Required task
Convert the items below into a Markdown table with two columns, Row and Line. Give each line its own numbered row and omit blank lines.

(Records for locating displayed items)
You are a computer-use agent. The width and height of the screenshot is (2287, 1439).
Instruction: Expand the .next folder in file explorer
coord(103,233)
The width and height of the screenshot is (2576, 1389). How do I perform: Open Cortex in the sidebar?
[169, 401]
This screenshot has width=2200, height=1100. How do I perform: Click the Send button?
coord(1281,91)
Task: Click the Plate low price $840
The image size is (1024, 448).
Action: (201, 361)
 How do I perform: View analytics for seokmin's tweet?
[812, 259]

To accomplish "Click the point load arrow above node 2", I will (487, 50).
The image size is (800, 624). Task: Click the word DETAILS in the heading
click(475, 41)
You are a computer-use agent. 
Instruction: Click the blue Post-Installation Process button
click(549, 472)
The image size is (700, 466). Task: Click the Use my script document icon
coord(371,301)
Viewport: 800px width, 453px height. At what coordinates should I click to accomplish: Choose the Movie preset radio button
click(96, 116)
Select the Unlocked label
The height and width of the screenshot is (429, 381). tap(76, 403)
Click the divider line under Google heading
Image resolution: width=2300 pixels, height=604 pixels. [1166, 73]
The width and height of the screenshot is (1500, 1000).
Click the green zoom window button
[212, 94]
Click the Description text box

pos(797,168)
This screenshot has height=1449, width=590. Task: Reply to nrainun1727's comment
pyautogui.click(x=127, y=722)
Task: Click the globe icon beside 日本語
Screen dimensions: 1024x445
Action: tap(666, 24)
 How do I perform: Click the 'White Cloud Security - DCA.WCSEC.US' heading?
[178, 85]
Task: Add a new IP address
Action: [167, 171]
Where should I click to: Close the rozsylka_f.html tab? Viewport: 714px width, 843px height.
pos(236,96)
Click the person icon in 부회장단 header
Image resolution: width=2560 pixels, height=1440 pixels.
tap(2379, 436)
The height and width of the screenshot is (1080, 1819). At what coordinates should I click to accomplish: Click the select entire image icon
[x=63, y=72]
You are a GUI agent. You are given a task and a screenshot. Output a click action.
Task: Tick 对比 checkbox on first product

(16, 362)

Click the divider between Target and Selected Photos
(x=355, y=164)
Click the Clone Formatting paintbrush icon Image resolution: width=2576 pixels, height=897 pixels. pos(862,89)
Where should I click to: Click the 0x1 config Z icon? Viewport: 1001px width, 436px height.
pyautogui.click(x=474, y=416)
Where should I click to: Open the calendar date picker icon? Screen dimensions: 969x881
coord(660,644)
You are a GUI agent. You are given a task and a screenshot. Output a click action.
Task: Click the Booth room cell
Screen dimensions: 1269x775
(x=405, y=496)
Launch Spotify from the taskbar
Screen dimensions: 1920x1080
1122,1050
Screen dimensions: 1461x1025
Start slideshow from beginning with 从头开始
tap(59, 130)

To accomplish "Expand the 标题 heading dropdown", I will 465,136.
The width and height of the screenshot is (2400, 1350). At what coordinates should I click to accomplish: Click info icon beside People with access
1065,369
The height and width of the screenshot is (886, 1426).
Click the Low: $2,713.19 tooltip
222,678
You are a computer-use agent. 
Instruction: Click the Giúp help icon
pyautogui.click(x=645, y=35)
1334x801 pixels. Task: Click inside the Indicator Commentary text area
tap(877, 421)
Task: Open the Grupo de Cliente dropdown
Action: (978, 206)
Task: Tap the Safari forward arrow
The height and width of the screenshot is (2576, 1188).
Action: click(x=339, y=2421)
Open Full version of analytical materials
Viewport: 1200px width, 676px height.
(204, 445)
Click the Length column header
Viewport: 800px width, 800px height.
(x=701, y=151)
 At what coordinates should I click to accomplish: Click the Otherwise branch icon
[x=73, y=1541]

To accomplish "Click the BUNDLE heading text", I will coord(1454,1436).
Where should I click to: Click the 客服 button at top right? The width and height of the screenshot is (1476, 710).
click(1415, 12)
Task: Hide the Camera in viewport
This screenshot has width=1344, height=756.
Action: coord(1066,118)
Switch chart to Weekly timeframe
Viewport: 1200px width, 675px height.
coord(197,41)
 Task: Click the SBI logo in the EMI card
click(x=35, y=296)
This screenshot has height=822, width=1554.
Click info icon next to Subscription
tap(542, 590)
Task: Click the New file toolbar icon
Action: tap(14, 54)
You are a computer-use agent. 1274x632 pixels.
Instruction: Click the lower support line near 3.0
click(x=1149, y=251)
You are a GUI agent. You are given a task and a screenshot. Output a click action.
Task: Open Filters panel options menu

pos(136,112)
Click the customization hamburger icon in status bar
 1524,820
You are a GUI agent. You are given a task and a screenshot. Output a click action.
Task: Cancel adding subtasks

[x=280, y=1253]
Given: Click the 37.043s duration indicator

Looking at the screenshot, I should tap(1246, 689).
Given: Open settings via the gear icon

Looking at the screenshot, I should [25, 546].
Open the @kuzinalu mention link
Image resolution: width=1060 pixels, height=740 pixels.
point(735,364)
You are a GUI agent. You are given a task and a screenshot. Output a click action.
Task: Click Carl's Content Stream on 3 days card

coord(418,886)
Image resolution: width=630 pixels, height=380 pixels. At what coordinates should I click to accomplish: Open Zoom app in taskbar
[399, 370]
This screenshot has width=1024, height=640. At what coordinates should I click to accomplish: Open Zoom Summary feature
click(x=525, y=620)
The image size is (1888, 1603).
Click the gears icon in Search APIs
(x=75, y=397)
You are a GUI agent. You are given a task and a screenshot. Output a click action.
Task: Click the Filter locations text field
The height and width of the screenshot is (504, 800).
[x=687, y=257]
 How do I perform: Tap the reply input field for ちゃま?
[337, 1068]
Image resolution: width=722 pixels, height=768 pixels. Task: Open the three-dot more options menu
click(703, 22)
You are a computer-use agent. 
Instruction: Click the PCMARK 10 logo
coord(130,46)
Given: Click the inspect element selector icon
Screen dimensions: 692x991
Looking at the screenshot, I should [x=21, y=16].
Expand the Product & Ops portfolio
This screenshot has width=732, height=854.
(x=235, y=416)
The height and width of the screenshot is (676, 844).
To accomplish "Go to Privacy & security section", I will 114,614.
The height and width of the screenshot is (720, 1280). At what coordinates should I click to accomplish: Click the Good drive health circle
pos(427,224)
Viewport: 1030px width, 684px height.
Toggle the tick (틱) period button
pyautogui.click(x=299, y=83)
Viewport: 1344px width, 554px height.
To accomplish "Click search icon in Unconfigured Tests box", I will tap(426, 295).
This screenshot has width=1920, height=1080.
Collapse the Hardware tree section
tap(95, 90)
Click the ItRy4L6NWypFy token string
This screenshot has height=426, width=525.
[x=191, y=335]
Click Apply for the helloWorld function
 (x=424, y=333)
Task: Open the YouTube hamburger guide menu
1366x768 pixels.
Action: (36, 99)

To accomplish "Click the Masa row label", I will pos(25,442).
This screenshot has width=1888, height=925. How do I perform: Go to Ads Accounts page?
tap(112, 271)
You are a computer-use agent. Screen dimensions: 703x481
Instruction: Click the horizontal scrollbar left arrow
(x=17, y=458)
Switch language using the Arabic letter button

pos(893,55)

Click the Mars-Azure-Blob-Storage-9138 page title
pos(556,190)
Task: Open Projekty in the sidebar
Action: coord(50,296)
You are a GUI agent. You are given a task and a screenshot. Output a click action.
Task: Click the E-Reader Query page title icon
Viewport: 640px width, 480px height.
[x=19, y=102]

Task response
| Row | Line |
|---|---|
| 1 | You are a computer-use agent. The width and height of the screenshot is (2287, 1439). |
| 2 | Instruction: Expand the .next folder in file explorer |
| 3 | coord(103,233) |
| 4 | The width and height of the screenshot is (2576, 1389). How do I perform: Open Cortex in the sidebar? |
| 5 | [169, 401] |
| 6 | This screenshot has width=2200, height=1100. How do I perform: Click the Send button? |
| 7 | coord(1281,91) |
| 8 | Task: Click the Plate low price $840 |
| 9 | The image size is (1024, 448). |
| 10 | Action: (201, 361) |
| 11 |  How do I perform: View analytics for seokmin's tweet? |
| 12 | [812, 259] |
| 13 | To accomplish "Click the point load arrow above node 2", I will (487, 50). |
| 14 | The image size is (800, 624). Task: Click the word DETAILS in the heading |
| 15 | click(475, 41) |
| 16 | You are a computer-use agent.  |
| 17 | Instruction: Click the blue Post-Installation Process button |
| 18 | click(549, 472) |
| 19 | The image size is (700, 466). Task: Click the Use my script document icon |
| 20 | coord(371,301) |
| 21 | Viewport: 800px width, 453px height. At what coordinates should I click to accomplish: Choose the Movie preset radio button |
| 22 | click(96, 116) |
| 23 | Select the Unlocked label |
| 24 | The height and width of the screenshot is (429, 381). tap(76, 403) |
| 25 | Click the divider line under Google heading |
| 26 | Image resolution: width=2300 pixels, height=604 pixels. [1166, 73] |
| 27 | The width and height of the screenshot is (1500, 1000). |
| 28 | Click the green zoom window button |
| 29 | [212, 94] |
| 30 | Click the Description text box |
| 31 | pos(797,168) |
| 32 | This screenshot has height=1449, width=590. Task: Reply to nrainun1727's comment |
| 33 | pyautogui.click(x=127, y=722) |
| 34 | Task: Click the globe icon beside 日本語 |
| 35 | Screen dimensions: 1024x445 |
| 36 | Action: tap(666, 24) |
| 37 |  How do I perform: Click the 'White Cloud Security - DCA.WCSEC.US' heading? |
| 38 | [178, 85] |
| 39 | Task: Add a new IP address |
| 40 | Action: [167, 171] |
| 41 | Where should I click to: Close the rozsylka_f.html tab? Viewport: 714px width, 843px height. |
| 42 | pos(236,96) |
| 43 | Click the person icon in 부회장단 header |
| 44 | Image resolution: width=2560 pixels, height=1440 pixels. |
| 45 | tap(2379, 436) |
| 46 | The height and width of the screenshot is (1080, 1819). At what coordinates should I click to accomplish: Click the select entire image icon |
| 47 | [x=63, y=72] |
| 48 | You are a GUI agent. You are given a task and a screenshot. Output a click action. |
| 49 | Task: Tick 对比 checkbox on first product |
| 50 | (16, 362) |
| 51 | Click the divider between Target and Selected Photos |
| 52 | (x=355, y=164) |
| 53 | Click the Clone Formatting paintbrush icon Image resolution: width=2576 pixels, height=897 pixels. pos(862,89) |
| 54 | Where should I click to: Click the 0x1 config Z icon? Viewport: 1001px width, 436px height. |
| 55 | pyautogui.click(x=474, y=416) |
| 56 | Where should I click to: Open the calendar date picker icon? Screen dimensions: 969x881 |
| 57 | coord(660,644) |
| 58 | You are a GUI agent. You are given a task and a screenshot. Output a click action. |
| 59 | Task: Click the Booth room cell |
| 60 | Screen dimensions: 1269x775 |
| 61 | (x=405, y=496) |
| 62 | Launch Spotify from the taskbar |
| 63 | Screen dimensions: 1920x1080 |
| 64 | 1122,1050 |
| 65 | Screen dimensions: 1461x1025 |
| 66 | Start slideshow from beginning with 从头开始 |
| 67 | tap(59, 130) |
| 68 | To accomplish "Expand the 标题 heading dropdown", I will 465,136. |
| 69 | The width and height of the screenshot is (2400, 1350). At what coordinates should I click to accomplish: Click info icon beside People with access |
| 70 | 1065,369 |
| 71 | The height and width of the screenshot is (886, 1426). |
| 72 | Click the Low: $2,713.19 tooltip |
| 73 | 222,678 |
| 74 | You are a computer-use agent.  |
| 75 | Instruction: Click the Giúp help icon |
| 76 | pyautogui.click(x=645, y=35) |
| 77 | 1334x801 pixels. Task: Click inside the Indicator Commentary text area |
| 78 | tap(877, 421) |
| 79 | Task: Open the Grupo de Cliente dropdown |
| 80 | Action: (978, 206) |
| 81 | Task: Tap the Safari forward arrow |
| 82 | The height and width of the screenshot is (2576, 1188). |
| 83 | Action: click(x=339, y=2421) |
| 84 | Open Full version of analytical materials |
| 85 | Viewport: 1200px width, 676px height. |
| 86 | (204, 445) |
| 87 | Click the Length column header |
| 88 | Viewport: 800px width, 800px height. |
| 89 | (x=701, y=151) |
| 90 |  At what coordinates should I click to accomplish: Click the Otherwise branch icon |
| 91 | [x=73, y=1541] |
| 92 | To accomplish "Click the BUNDLE heading text", I will coord(1454,1436). |
| 93 | Where should I click to: Click the 客服 button at top right? The width and height of the screenshot is (1476, 710). |
| 94 | click(1415, 12) |
| 95 | Task: Hide the Camera in viewport |
| 96 | This screenshot has width=1344, height=756. |
| 97 | Action: coord(1066,118) |
| 98 | Switch chart to Weekly timeframe |
| 99 | Viewport: 1200px width, 675px height. |
| 100 | coord(197,41) |
| 101 |  Task: Click the SBI logo in the EMI card |
| 102 | click(x=35, y=296) |
| 103 | This screenshot has height=822, width=1554. |
| 104 | Click info icon next to Subscription |
| 105 | tap(542, 590) |
| 106 | Task: Click the New file toolbar icon |
| 107 | Action: tap(14, 54) |
| 108 | You are a computer-use agent. 1274x632 pixels. |
| 109 | Instruction: Click the lower support line near 3.0 |
| 110 | click(x=1149, y=251) |
| 111 | You are a GUI agent. You are given a task and a screenshot. Output a click action. |
| 112 | Task: Open Filters panel options menu |
| 113 | pos(136,112) |
| 114 | Click the customization hamburger icon in status bar |
| 115 |  1524,820 |
| 116 | You are a GUI agent. You are given a task and a screenshot. Output a click action. |
| 117 | Task: Cancel adding subtasks |
| 118 | [x=280, y=1253] |
| 119 | Given: Click the 37.043s duration indicator |
| 120 | Looking at the screenshot, I should tap(1246, 689). |
| 121 | Given: Open settings via the gear icon |
| 122 | Looking at the screenshot, I should [25, 546]. |
| 123 | Open the @kuzinalu mention link |
| 124 | Image resolution: width=1060 pixels, height=740 pixels. |
| 125 | point(735,364) |
| 126 | You are a GUI agent. You are given a task and a screenshot. Output a click action. |
| 127 | Task: Click Carl's Content Stream on 3 days card |
| 128 | coord(418,886) |
| 129 | Image resolution: width=630 pixels, height=380 pixels. At what coordinates should I click to accomplish: Open Zoom app in taskbar |
| 130 | [399, 370] |
| 131 | This screenshot has width=1024, height=640. At what coordinates should I click to accomplish: Open Zoom Summary feature |
| 132 | click(x=525, y=620) |
| 133 | The image size is (1888, 1603). |
| 134 | Click the gears icon in Search APIs |
| 135 | (x=75, y=397) |
| 136 | You are a GUI agent. You are given a task and a screenshot. Output a click action. |
| 137 | Task: Click the Filter locations text field |
| 138 | The height and width of the screenshot is (504, 800). |
| 139 | [x=687, y=257] |
| 140 |  How do I perform: Tap the reply input field for ちゃま? |
| 141 | [337, 1068] |
| 142 | Image resolution: width=722 pixels, height=768 pixels. Task: Open the three-dot more options menu |
| 143 | click(703, 22) |
| 144 | You are a computer-use agent.  |
| 145 | Instruction: Click the PCMARK 10 logo |
| 146 | coord(130,46) |
| 147 | Given: Click the inspect element selector icon |
| 148 | Screen dimensions: 692x991 |
| 149 | Looking at the screenshot, I should [x=21, y=16]. |
| 150 | Expand the Product & Ops portfolio |
| 151 | This screenshot has width=732, height=854. |
| 152 | (x=235, y=416) |
| 153 | The height and width of the screenshot is (676, 844). |
| 154 | To accomplish "Go to Privacy & security section", I will 114,614. |
| 155 | The height and width of the screenshot is (720, 1280). At what coordinates should I click to accomplish: Click the Good drive health circle |
| 156 | pos(427,224) |
| 157 | Viewport: 1030px width, 684px height. |
| 158 | Toggle the tick (틱) period button |
| 159 | pyautogui.click(x=299, y=83) |
| 160 | Viewport: 1344px width, 554px height. |
| 161 | To accomplish "Click search icon in Unconfigured Tests box", I will tap(426, 295). |
| 162 | This screenshot has width=1920, height=1080. |
| 163 | Collapse the Hardware tree section |
| 164 | tap(95, 90) |
| 165 | Click the ItRy4L6NWypFy token string |
| 166 | This screenshot has height=426, width=525. |
| 167 | [x=191, y=335] |
| 168 | Click Apply for the helloWorld function |
| 169 |  (x=424, y=333) |
| 170 | Task: Open the YouTube hamburger guide menu |
| 171 | 1366x768 pixels. |
| 172 | Action: (36, 99) |
| 173 | To accomplish "Click the Masa row label", I will pos(25,442). |
| 174 | This screenshot has width=1888, height=925. How do I perform: Go to Ads Accounts page? |
| 175 | tap(112, 271) |
| 176 | You are a computer-use agent. Screen dimensions: 703x481 |
| 177 | Instruction: Click the horizontal scrollbar left arrow |
| 178 | (x=17, y=458) |
| 179 | Switch language using the Arabic letter button |
| 180 | pos(893,55) |
| 181 | Click the Mars-Azure-Blob-Storage-9138 page title |
| 182 | pos(556,190) |
| 183 | Task: Open Projekty in the sidebar |
| 184 | Action: coord(50,296) |
| 185 | You are a GUI agent. You are given a task and a screenshot. Output a click action. |
| 186 | Task: Click the E-Reader Query page title icon |
| 187 | Viewport: 640px width, 480px height. |
| 188 | [x=19, y=102] |